I had planned to dig deeper in this column into architectural criticism, a topic that I raised in last month’s AIA Perspective. But in light of the recent AIA Convention in Washington, D.C., I want to take a different, if related, tack. The historian David McCullough, our first keynote speaker, got a chuckle from the crowd when he called attention to our nation’s deliberate cultural amnesia. This is how he put it: When we greet one another, we say, “What’s new?” We never ask, “What’s old?” In a musical phrase, this would be a leading tone that sets the chord progression. McCullough lamented our tendency to ignore the lessons of the past, implying that our profession might be susceptible as well. While there is much to know in historical precedent, he was not advocating nostalgia. Instead, he was making a point about how careless we can be about telling our stories.

Let me rephrase that: Too often we let other people tell our stories. When we do the talking, too often we spend more time complaining than anything else: There are not enough students going for their licenses, the academy doesn’t understand the world of practice (and vice versa), clients nickel and dime us to death, and other members of the design and construction team are eating our lunch. And this is where the state of architectural criticism is relevant: How can we expect observers of the scene to be more positive and supportive of the profession when we ourselves are so hard on one another?

Without dismissing the very real challenges facing our profession, let me suggest that it might be time to tell the other side of our story—a point I touched upon last month. Let’s focus on what we have, not what we lack. Call it speaking from the perspective of abundance and not of scarcity. Consider what AIA Convention attendees experienced in the general sessions: An architect who was honored for devoting his life to increasing the opportunities for a more inclusive profession; a professor celebrated for lighting creative fires in the minds of his students; a firm recognized for demonstrating the very best of collaborative work; an AIA Gold Medal recipient who paints with light; projects from all over the country that are making a positive difference in their communities; men and women elevated to AIA fellowship for a lifetime of accomplishment; non-architects awarded honorary membership because of their support for architects and architecture.
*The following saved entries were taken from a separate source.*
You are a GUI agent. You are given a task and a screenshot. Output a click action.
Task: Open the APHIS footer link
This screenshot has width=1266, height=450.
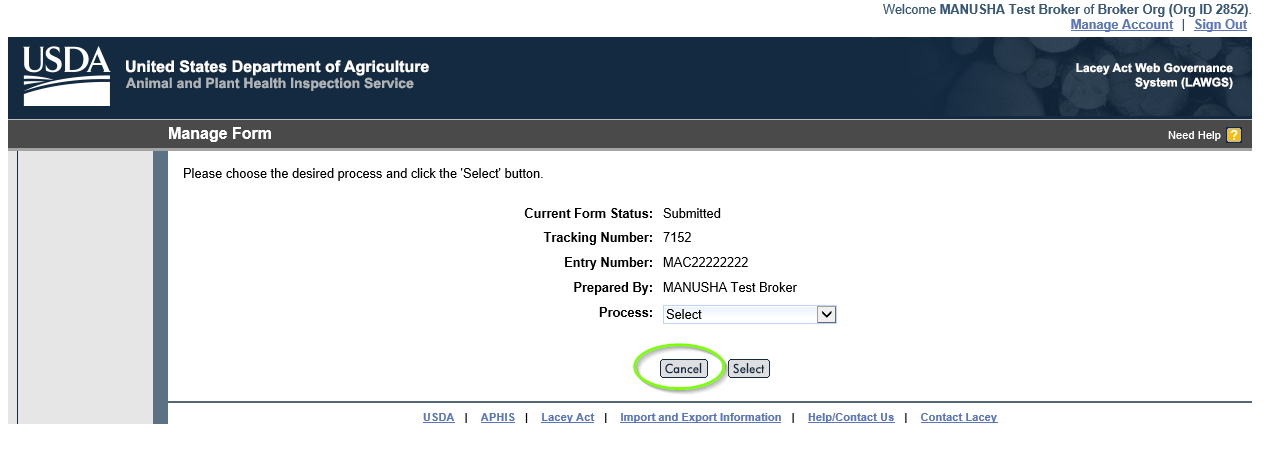coord(497,418)
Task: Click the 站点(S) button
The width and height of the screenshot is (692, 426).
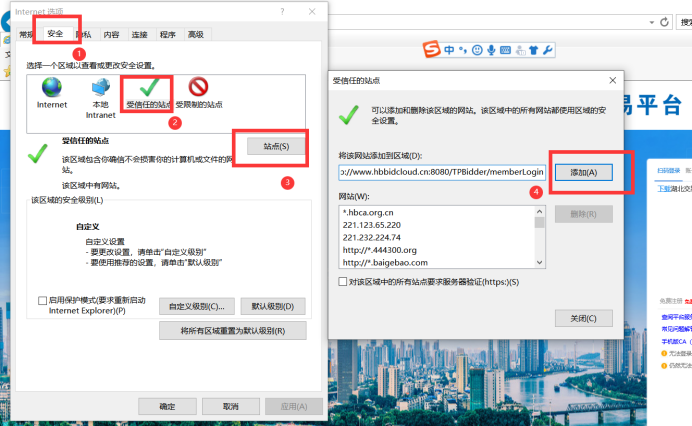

Architecture is a profession of incredible abundance. Consider the increasing number of emerging professionals who regard pro bono work not as something one does after hours, but the very core of what it means to be an architect. Yes, the average person may never hire an architect. Yet consider the potential effect of millions of new clients—all of the people hungry for the creativity, empathy, and joy that defines what we do and the spaces we create. We’ve barely scratched the surface. This is the other story we should and must be telling.

McCullough’s keynote appearance at the AIA Convention was bookended by the architects involved in post-9/11 rebuilding and memorializing in New York, Shanksville, Pa., and at the Pentagon, who relayed what the rebuilding experience has meant to them. They certainly conveyed a positive message about our profession’s ability to aid healing in the midst of pain, and to affirm life over death. As we listened, who could not be proud to be an architect? Without stories, memory falters; and without memory, imagination fails. Ours is a story we must tell to inspire those around us and, not least, ourselves.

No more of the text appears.